After many months of delay, a firm date of Aug. 1 has finally been set as when the AFL-CIO will decide whether to adopt a pro-abortion position or stay away from an issue that many labor leaders predict could permanently divide the 14.1-million-member labor federation. The decision of the 35-member executive council will either keep the AFL-CIO neutral on abortion or commit its vast resources to lobbying and politicking in favor of abortion.
As a dues-paying member for more than 38 years, the current president of IUE Local 1581 and a board member of the Greater Buffalo AFL-CIO Council, I vehemently oppose any union support for abortion, and I firmly believe that the AFL-CIO should stay miles away from the abortion issue.
Abortion is simply not a labor union cause.
Pro-choice advocates couldn't care less about complicating the problems for the union.
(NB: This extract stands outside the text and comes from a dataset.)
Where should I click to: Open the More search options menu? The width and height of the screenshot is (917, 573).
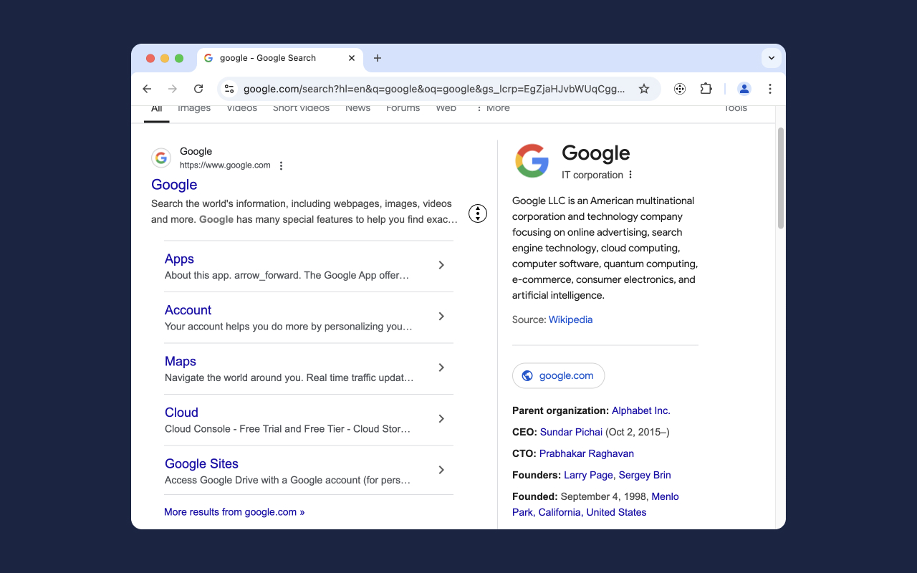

They want quick action to make support for abortion a "litmus test for labor endorsements of political candidates."
There have been a series of court cases that collectively make it extremely dangerous for the AFL-CIO to take a position on a non-union issue such as abortion, which the courts, including the Supreme Court, would almost surely see as curtailing various First Amendment rights of union members.
In short, should the AFL-CIO take a pro-abortion position, it stands to lose tens of millions of dollars from members who could successfully argue that their free speech or religious liberties rights were being violated.